**What is required:** Please give the listing again in its entirety, exactly as written.

**Material for the task:**

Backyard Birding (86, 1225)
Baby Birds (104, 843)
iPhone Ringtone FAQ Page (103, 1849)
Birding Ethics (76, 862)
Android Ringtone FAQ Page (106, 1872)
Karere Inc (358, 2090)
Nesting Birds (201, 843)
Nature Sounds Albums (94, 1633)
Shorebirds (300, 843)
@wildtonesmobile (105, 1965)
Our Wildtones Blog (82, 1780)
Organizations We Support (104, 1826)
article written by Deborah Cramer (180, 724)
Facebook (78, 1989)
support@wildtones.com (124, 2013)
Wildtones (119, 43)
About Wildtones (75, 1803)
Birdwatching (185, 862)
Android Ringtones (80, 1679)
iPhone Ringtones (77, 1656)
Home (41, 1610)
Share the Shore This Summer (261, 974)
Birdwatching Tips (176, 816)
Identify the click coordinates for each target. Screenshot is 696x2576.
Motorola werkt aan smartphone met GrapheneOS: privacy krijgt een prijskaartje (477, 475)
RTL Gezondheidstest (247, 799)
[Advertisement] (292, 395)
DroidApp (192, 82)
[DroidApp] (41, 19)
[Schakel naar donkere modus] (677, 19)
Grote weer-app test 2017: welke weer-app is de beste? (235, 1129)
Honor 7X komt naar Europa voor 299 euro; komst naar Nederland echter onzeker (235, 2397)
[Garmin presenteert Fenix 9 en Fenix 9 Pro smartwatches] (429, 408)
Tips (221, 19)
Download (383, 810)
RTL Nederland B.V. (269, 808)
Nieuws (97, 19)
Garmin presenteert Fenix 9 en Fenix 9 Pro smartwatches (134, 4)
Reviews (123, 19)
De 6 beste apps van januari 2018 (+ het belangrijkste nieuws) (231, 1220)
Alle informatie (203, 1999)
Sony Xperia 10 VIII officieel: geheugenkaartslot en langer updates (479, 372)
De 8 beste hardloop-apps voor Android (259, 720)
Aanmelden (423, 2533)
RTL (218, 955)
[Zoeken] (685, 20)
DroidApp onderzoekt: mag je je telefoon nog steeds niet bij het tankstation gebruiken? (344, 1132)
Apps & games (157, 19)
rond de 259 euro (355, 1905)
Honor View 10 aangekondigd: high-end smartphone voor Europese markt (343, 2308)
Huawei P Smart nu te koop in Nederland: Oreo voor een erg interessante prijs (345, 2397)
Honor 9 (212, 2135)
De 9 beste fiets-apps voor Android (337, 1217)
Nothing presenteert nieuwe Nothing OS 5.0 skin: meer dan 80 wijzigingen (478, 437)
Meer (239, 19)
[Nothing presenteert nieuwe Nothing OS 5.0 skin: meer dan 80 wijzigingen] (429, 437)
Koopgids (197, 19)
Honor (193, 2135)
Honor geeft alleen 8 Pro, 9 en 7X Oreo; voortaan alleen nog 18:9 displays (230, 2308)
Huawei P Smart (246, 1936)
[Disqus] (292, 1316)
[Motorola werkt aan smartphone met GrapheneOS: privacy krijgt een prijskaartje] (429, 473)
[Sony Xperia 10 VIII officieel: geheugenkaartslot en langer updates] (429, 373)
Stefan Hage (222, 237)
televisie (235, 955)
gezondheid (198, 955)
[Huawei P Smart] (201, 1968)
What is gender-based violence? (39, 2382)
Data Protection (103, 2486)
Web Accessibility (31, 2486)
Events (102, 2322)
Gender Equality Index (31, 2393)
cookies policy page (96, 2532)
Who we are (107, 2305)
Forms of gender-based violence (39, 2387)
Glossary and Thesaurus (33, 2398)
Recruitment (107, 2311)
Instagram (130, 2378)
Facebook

**Result for this task:**
Backyard Birding (86, 1225)
Baby Birds (104, 843)
iPhone Ringtone FAQ Page (103, 1849)
Birding Ethics (76, 862)
Android Ringtone FAQ Page (106, 1872)
Karere Inc (358, 2090)
Nesting Birds (201, 843)
Nature Sounds Albums (94, 1633)
Shorebirds (300, 843)
@wildtonesmobile (105, 1965)
Our Wildtones Blog (82, 1780)
Organizations We Support (104, 1826)
article written by Deborah Cramer (180, 724)
Facebook (78, 1989)
support@wildtones.com (124, 2013)
Wildtones (119, 43)
About Wildtones (75, 1803)
Birdwatching (185, 862)
Android Ringtones (80, 1679)
iPhone Ringtones (77, 1656)
Home (41, 1610)
Share the Shore This Summer (261, 974)
Birdwatching Tips (176, 816)
Identify the click coordinates for each target. Screenshot is 696x2576.
Motorola werkt aan smartphone met GrapheneOS: privacy krijgt een prijskaartje (477, 475)
RTL Gezondheidstest (247, 799)
[Advertisement] (292, 395)
DroidApp (192, 82)
[DroidApp] (41, 19)
[Schakel naar donkere modus] (677, 19)
Grote weer-app test 2017: welke weer-app is de beste? (235, 1129)
Honor 7X komt naar Europa voor 299 euro; komst naar Nederland echter onzeker (235, 2397)
[Garmin presenteert Fenix 9 en Fenix 9 Pro smartwatches] (429, 408)
Tips (221, 19)
Download (383, 810)
RTL Nederland B.V. (269, 808)
Nieuws (97, 19)
Garmin presenteert Fenix 9 en Fenix 9 Pro smartwatches (134, 4)
Reviews (123, 19)
De 6 beste apps van januari 2018 (+ het belangrijkste nieuws) (231, 1220)
Alle informatie (203, 1999)
Sony Xperia 10 VIII officieel: geheugenkaartslot en langer updates (479, 372)
De 8 beste hardloop-apps voor Android (259, 720)
Aanmelden (423, 2533)
RTL (218, 955)
[Zoeken] (685, 20)
DroidApp onderzoekt: mag je je telefoon nog steeds niet bij het tankstation gebruiken? (344, 1132)
Apps & games (157, 19)
rond de 259 euro (355, 1905)
Honor View 10 aangekondigd: high-end smartphone voor Europese markt (343, 2308)
Huawei P Smart nu te koop in Nederland: Oreo voor een erg interessante prijs (345, 2397)
Honor 9 (212, 2135)
De 9 beste fiets-apps voor Android (337, 1217)
Nothing presenteert nieuwe Nothing OS 5.0 skin: meer dan 80 wijzigingen (478, 437)
Meer (239, 19)
[Nothing presenteert nieuwe Nothing OS 5.0 skin: meer dan 80 wijzigingen] (429, 437)
Koopgids (197, 19)
Honor (193, 2135)
Honor geeft alleen 8 Pro, 9 en 7X Oreo; voortaan alleen nog 18:9 displays (230, 2308)
Huawei P Smart (246, 1936)
[Disqus] (292, 1316)
[Motorola werkt aan smartphone met GrapheneOS: privacy krijgt een prijskaartje] (429, 473)
[Sony Xperia 10 VIII officieel: geheugenkaartslot en langer updates] (429, 373)
Stefan Hage (222, 237)
televisie (235, 955)
gezondheid (198, 955)
[Huawei P Smart] (201, 1968)
What is gender-based violence? (39, 2382)
Data Protection (103, 2486)
Web Accessibility (31, 2486)
Events (102, 2322)
Gender Equality Index (31, 2393)
cookies policy page (96, 2532)
Who we are (107, 2305)
Forms of gender-based violence (39, 2387)
Glossary and Thesaurus (33, 2398)
Recruitment (107, 2311)
Instagram (130, 2378)
Facebook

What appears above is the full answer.